#### GOAL OF THE EXERCISE
Every line of the records below from the line with "Brent Sheldon (129, 1360)" up to and including the line with "Proposed Housing Ordinances" must be reproduced exactly, and no line outside that range.

#### INFORMATION PROVIDED
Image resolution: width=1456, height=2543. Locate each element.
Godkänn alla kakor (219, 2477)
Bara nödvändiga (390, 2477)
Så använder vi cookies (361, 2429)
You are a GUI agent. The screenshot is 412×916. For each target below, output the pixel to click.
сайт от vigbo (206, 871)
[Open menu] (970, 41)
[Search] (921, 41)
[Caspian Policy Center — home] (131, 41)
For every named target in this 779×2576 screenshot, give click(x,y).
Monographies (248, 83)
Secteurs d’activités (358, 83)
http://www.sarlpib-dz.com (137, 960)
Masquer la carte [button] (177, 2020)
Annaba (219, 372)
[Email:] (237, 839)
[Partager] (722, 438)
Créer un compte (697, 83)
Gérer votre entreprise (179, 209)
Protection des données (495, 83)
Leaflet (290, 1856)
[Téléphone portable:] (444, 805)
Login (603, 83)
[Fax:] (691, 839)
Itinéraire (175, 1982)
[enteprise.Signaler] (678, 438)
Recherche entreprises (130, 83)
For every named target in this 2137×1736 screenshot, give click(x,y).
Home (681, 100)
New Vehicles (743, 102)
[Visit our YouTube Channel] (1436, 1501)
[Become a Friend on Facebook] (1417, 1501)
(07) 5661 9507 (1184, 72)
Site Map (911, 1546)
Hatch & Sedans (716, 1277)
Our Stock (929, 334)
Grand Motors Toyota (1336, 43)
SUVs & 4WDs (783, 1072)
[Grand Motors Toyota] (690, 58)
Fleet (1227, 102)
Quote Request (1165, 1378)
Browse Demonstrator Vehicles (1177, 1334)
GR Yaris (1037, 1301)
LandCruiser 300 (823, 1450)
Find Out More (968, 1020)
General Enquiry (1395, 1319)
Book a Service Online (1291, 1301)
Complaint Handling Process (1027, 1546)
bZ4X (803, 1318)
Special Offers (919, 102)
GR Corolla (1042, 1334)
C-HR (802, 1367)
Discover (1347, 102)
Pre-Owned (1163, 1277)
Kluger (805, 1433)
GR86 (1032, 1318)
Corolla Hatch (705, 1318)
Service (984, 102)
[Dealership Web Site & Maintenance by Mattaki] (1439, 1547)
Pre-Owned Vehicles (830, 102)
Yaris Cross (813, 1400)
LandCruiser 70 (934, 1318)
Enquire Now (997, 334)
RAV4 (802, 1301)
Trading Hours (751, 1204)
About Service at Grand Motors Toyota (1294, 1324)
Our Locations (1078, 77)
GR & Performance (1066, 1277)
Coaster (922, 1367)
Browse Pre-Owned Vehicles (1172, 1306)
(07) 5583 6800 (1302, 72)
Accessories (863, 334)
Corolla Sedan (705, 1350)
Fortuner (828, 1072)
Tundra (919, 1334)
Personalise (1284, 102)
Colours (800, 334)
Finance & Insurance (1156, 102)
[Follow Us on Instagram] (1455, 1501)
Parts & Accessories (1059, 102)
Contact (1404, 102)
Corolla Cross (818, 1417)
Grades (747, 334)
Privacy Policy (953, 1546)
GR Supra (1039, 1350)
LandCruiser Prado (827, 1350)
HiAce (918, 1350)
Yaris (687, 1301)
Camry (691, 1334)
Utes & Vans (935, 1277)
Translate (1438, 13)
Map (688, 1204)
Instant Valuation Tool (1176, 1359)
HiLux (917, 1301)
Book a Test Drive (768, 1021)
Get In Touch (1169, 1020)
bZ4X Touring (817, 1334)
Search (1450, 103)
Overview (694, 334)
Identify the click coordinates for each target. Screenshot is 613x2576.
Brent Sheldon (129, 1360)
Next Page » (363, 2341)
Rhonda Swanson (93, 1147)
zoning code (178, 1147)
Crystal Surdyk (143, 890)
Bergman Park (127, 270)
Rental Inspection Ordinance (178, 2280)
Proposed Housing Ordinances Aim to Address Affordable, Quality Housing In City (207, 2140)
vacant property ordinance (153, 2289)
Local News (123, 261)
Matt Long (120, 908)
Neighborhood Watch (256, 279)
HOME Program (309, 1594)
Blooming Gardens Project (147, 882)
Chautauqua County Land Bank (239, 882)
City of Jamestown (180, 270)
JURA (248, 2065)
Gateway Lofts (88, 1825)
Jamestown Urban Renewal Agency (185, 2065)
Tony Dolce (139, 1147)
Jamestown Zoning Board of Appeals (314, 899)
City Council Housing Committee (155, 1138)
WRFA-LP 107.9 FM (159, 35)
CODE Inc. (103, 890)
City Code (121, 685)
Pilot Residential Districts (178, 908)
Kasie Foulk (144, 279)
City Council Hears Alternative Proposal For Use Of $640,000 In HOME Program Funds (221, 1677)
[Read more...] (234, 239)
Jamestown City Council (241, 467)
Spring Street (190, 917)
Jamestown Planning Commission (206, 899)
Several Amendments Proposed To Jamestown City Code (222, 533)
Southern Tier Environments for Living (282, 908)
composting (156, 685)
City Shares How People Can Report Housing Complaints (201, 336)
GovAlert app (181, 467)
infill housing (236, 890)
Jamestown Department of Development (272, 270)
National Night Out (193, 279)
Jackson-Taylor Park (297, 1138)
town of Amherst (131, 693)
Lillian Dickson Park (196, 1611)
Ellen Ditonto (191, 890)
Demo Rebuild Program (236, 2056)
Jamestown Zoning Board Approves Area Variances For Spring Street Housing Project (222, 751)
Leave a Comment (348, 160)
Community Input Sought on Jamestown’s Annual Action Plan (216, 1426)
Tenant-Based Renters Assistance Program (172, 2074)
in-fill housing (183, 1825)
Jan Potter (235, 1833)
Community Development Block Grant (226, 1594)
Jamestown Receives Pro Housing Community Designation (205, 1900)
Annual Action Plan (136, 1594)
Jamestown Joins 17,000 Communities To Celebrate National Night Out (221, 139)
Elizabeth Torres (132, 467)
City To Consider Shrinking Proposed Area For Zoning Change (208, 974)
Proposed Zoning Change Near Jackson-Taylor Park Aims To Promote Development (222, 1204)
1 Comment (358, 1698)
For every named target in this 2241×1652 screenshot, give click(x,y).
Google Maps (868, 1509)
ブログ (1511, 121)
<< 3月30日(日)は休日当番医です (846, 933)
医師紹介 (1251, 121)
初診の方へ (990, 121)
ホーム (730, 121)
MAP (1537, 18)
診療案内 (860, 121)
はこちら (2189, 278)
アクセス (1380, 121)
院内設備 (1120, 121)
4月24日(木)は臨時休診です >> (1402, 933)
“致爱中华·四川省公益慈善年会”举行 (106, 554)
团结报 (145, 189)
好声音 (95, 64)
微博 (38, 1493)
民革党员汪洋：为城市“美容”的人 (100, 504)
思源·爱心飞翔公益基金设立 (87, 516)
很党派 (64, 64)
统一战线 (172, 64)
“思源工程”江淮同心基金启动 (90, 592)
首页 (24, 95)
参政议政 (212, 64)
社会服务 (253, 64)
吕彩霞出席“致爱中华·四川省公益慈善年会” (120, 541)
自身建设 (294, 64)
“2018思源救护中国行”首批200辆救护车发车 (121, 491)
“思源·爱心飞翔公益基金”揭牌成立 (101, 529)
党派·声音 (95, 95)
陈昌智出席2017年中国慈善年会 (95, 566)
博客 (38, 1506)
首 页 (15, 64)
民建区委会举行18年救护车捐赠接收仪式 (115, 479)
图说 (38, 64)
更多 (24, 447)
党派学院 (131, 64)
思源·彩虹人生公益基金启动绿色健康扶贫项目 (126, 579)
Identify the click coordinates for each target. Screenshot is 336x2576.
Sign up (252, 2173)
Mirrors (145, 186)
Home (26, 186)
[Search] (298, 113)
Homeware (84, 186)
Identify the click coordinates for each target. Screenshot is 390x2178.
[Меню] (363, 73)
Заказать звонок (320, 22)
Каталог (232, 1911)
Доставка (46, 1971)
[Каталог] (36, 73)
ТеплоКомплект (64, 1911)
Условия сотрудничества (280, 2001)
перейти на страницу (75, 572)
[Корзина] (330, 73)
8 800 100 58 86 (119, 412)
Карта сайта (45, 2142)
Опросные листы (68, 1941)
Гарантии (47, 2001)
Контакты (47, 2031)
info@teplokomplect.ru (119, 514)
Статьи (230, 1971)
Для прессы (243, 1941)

#### SOLUTION TO THIS EXERCISE
Brent Sheldon (129, 1360)
Next Page » (363, 2341)
Rhonda Swanson (93, 1147)
zoning code (178, 1147)
Crystal Surdyk (143, 890)
Bergman Park (127, 270)
Rental Inspection Ordinance (178, 2280)
Proposed Housing Ordinances Aim to Address Affordable, Quality Housing In City (207, 2140)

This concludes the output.